To answer the second question, we just need a one-dimensional pivot table that we can create by ignoring either index
or columns
in .pivot_table()
method.
[18]:
tour.pivot_table(columns = 'tour_purpose', values = 'tour_distance')
[18]:
tour_purpose | Discretionary | Eating Out | Escort | Maintenance | School | Shop | University | Visiting | Work | Work-Based |
---|---|---|---|---|---|---|---|---|---|---|
tour_distance | 6.355063 | 6.341543 | 4.266534 | 5.413463 | 4.53435 | 13.421542 | 7.796431 | 7.534867 | 15.804213 | 3.841985 |
It is pretty clear that the work tours have the highest average tour distance as shown in the table above.

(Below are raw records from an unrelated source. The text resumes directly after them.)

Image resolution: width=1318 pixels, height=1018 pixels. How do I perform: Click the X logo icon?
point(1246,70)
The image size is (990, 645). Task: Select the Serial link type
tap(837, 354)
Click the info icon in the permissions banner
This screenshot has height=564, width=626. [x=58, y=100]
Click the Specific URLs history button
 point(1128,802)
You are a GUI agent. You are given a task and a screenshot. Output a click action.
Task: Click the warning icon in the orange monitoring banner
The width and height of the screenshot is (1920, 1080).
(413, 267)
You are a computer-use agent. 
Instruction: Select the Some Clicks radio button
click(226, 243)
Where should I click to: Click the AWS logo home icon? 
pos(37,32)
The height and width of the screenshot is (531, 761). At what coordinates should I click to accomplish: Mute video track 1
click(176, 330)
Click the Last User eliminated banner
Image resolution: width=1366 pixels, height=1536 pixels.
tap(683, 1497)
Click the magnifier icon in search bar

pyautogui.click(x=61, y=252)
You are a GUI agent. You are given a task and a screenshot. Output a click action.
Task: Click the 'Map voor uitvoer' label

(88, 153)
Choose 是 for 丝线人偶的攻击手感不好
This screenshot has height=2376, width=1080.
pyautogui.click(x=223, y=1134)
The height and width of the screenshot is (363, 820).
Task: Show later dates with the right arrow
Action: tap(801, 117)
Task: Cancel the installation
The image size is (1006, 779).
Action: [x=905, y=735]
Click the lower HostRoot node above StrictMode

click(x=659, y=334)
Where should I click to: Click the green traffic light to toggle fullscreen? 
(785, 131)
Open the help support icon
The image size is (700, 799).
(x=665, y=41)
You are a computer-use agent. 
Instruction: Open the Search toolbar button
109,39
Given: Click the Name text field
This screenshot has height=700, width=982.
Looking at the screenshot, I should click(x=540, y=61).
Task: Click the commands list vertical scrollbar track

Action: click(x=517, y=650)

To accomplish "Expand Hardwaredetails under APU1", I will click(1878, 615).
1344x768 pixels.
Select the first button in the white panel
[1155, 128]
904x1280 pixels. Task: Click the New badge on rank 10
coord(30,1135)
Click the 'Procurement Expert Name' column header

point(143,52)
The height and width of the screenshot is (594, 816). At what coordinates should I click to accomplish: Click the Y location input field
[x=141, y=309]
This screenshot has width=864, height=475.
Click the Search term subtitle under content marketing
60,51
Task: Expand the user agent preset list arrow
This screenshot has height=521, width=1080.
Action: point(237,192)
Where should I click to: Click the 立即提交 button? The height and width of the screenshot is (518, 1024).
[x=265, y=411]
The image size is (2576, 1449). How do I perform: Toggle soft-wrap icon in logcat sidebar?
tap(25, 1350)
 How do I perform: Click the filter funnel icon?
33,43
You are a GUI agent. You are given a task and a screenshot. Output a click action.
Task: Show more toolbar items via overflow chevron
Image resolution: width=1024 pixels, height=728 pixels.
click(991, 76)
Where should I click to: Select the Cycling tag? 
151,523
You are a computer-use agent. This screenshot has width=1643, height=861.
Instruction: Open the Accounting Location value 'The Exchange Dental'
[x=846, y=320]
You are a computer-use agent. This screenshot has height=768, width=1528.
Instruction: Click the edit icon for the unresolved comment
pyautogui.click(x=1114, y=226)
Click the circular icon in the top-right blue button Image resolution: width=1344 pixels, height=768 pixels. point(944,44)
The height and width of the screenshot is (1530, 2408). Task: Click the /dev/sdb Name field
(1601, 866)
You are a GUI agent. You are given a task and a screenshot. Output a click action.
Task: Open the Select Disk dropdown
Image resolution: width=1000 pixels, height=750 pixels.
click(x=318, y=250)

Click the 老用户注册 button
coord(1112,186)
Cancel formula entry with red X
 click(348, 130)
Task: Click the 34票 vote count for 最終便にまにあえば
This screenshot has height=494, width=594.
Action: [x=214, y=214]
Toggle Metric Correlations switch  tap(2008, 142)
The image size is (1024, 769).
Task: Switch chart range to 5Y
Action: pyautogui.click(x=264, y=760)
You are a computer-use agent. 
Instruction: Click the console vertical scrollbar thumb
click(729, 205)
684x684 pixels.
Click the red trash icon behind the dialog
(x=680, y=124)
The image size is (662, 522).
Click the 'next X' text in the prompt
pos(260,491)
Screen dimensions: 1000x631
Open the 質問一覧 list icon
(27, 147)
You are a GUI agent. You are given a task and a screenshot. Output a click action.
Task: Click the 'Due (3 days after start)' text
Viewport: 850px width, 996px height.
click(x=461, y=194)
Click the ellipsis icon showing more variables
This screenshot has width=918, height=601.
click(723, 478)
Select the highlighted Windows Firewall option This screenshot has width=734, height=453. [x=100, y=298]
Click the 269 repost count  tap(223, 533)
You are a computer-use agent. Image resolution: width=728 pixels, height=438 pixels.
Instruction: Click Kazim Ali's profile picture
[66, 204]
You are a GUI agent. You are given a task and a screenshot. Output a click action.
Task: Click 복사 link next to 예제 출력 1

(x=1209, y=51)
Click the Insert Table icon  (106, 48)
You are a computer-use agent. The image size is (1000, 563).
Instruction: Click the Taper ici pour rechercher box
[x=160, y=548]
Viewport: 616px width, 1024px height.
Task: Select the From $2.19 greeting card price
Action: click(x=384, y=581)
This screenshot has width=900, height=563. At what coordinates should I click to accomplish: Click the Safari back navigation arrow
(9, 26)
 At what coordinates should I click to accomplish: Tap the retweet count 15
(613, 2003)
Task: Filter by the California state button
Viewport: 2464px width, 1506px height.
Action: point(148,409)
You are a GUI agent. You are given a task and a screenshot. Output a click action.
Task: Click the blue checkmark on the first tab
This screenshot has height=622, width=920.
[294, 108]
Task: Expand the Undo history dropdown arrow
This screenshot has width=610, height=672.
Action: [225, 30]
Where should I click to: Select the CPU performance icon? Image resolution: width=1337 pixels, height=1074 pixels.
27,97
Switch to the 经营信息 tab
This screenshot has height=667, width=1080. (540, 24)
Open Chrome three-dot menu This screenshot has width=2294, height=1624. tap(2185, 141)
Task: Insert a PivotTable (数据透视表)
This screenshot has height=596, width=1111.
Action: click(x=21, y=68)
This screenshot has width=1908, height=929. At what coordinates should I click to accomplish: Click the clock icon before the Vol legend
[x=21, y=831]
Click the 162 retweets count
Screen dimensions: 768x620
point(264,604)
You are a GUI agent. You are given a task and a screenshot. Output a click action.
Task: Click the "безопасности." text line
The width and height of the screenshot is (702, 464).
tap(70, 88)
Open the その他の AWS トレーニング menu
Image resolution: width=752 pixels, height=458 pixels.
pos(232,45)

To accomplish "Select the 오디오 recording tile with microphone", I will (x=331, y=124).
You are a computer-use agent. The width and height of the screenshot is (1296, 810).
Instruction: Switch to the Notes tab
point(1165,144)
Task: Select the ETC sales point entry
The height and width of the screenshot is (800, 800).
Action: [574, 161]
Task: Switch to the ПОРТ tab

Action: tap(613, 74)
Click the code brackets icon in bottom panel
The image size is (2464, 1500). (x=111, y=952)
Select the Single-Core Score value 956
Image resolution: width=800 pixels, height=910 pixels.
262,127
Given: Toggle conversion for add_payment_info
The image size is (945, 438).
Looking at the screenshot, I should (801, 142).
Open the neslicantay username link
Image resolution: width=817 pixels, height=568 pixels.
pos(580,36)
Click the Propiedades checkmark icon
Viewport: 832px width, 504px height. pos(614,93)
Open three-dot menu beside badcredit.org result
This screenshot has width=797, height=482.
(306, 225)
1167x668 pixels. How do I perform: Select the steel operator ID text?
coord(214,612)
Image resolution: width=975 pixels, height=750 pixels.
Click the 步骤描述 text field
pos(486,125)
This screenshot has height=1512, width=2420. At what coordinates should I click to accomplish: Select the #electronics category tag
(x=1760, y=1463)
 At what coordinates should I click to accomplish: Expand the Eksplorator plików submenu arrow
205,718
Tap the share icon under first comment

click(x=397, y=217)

If we want to create a pivot table with median values of the column assigned in values
, we can use aggfunc
argument to specify that requirement. Again, we can use a one-dimensional pivot table to find the answer of third question.
[11]:
tour.pivot_table(index = 'tour_mode', values = 'tour_distance', aggfunc = ['median'])
[11]:
median | |
---|---|
tour_distance | |
tour_mode | |
BIKE | 2.890500 |
DRIVEALONEFREE | 6.098000 |
DRIVEALONEPAY | 31.275000 |
KNR_MIX | 29.497999 |
KNR_PRMD | 36.278000 |
KNR_PRMW | 18.084999 |
PNR_MIX | 16.518000 |
PNR_PRMD | 55.566002 |
PNR_PRMW | 56.125999 |
SCHBUS | 2.624000 |
SHARED2GP | 5.912000 |
SHARED2PAY | 31.558000 |
SHARED3GP | 5.085000 |
SHARED3PAY | 30.006001 |
WALK | 0.548000 |
WALK_MIX | 3.294000 |
Looking at the table, it is obvious that the median walking distance for all kinds of tour is almost half a mile (0.548 mile).